Opinion

Yassky for Comptroller

Democrats on Tuesday will vote in a runoff race for city comptroller, New York’s top financial officer. And with no viable Republican foe, this will be the vote that counts.

The choice: a lifelong liberal with good fiscal sense — or the hand-picked agent of Big Labor. The Post today endorses the first of those two: Brooklyn Councilman David Yassky.

True, New Yorkers often know little about the job — and care even less. But this time, there are good reasons to care — and vote.

For starters, the comptroller oversees $83 billion in public-employee pension money — a potential source of great mischief in the wrong hands. He also registers (or delays) contracts, monitors the city’s $60 billion budget, audits agencies, helps issue city debt and performs numerous other roles so vital as City Hall faces a daunting cash squeeze.

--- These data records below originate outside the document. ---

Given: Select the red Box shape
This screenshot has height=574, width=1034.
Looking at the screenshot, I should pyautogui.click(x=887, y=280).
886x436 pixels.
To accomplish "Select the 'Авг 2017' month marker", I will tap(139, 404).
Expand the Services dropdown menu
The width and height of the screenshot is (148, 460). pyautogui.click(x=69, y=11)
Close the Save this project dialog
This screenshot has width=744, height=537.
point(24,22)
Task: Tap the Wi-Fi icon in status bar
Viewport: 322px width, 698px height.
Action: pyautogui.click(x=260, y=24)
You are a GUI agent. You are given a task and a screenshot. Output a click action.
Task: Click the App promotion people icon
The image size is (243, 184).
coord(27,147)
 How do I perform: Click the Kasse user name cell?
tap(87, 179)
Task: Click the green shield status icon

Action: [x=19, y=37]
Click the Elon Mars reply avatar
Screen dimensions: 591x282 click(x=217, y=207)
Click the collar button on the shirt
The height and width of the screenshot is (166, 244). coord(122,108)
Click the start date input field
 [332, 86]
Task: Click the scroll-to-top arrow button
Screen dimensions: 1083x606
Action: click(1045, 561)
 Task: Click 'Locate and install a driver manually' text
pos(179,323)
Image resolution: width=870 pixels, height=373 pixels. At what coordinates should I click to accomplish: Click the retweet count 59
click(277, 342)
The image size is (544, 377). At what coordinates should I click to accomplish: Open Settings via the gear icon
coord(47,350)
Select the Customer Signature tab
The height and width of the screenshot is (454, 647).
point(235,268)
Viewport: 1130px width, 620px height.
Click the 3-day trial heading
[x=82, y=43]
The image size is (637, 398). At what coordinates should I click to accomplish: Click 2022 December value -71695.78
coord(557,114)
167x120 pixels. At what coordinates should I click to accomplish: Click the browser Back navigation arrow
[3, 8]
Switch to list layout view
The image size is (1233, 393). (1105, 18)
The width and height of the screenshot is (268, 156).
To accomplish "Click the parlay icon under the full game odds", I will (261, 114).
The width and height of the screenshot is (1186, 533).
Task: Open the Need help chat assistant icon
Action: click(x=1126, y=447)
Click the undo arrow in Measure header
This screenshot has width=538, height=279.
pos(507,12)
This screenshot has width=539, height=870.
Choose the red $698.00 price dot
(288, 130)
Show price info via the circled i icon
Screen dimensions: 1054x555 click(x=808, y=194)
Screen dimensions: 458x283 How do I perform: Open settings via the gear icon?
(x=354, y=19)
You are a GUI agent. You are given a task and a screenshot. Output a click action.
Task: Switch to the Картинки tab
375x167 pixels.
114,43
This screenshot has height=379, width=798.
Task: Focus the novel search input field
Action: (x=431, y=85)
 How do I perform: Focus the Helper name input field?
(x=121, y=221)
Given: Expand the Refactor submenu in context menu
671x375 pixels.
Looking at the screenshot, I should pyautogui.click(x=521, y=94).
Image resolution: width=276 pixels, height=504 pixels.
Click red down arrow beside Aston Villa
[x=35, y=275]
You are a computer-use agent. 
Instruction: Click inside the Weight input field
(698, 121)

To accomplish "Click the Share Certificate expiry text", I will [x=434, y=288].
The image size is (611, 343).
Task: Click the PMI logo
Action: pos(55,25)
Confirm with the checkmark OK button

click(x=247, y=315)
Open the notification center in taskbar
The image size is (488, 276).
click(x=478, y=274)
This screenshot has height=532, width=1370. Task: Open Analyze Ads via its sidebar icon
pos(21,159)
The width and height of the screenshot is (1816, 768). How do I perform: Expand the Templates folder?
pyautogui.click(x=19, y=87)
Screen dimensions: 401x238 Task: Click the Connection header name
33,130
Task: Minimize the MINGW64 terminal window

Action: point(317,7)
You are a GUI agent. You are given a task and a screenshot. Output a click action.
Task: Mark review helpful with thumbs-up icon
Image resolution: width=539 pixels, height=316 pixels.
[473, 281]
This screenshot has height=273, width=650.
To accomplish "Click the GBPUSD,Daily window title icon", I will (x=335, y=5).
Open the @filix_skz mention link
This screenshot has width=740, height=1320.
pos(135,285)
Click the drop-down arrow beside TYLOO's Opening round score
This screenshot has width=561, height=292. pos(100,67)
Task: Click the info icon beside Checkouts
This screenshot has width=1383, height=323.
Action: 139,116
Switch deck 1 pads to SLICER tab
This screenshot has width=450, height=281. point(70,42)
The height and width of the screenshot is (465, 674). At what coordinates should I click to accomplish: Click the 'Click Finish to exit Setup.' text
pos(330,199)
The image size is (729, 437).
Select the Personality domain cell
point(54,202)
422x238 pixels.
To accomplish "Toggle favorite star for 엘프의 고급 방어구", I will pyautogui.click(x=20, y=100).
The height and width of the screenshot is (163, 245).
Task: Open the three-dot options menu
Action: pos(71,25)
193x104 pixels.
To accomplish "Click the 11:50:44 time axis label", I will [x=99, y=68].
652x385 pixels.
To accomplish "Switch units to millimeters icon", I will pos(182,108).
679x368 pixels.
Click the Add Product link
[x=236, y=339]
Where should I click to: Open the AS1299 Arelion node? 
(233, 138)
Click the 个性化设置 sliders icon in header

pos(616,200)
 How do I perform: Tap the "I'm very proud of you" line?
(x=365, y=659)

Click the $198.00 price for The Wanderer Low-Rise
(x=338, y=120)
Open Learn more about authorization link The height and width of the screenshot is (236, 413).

Yassky is up to the task. Before joining the council, for instance, he worked in private finance and as an analyst for the Office of Management and Budget.

No, we won’t agree with Yassky on everything. Yassky — like his rival, Queens Councilman John Liu — would use pension funds to push subsidized housing, a clear dereliction of the comptroller’s duty to the taxpayer.

But Yassky is by far the more sensible of the two: As Nicole Gelinas notes on the opposite page, he supports a new, less lavish pension tier for new city employees — a must to ease the city’s unsustainable pension burden. And he’s committed to finding budget cuts, rather than reflexively embracing tax hikes.

Most important, Yassky’s not beholden to Big Labor and other special interests.

Not like Liu, anyway. For sure.

Liu’s campaign is backed by nearly every union in the city — marshaled, as always, by the financially shady Working Families Party. His record of coddling labor puts him well to the left of most city Dems; he won’t even consider reining in pension perks.

As comptroller, Liu would present a genuine danger to the city. Not only would he embolden Labor’s far-left WFP by having one of their own in the job; he’d also likely use the power of the office, to the extent possible, to pad unions’ pockets — at everyone else’s expense.

New Yorkers can’t afford to hand so radical and compromised a pol such vast power. Which is why it’s critical they vote for David Yassky on Tuesday.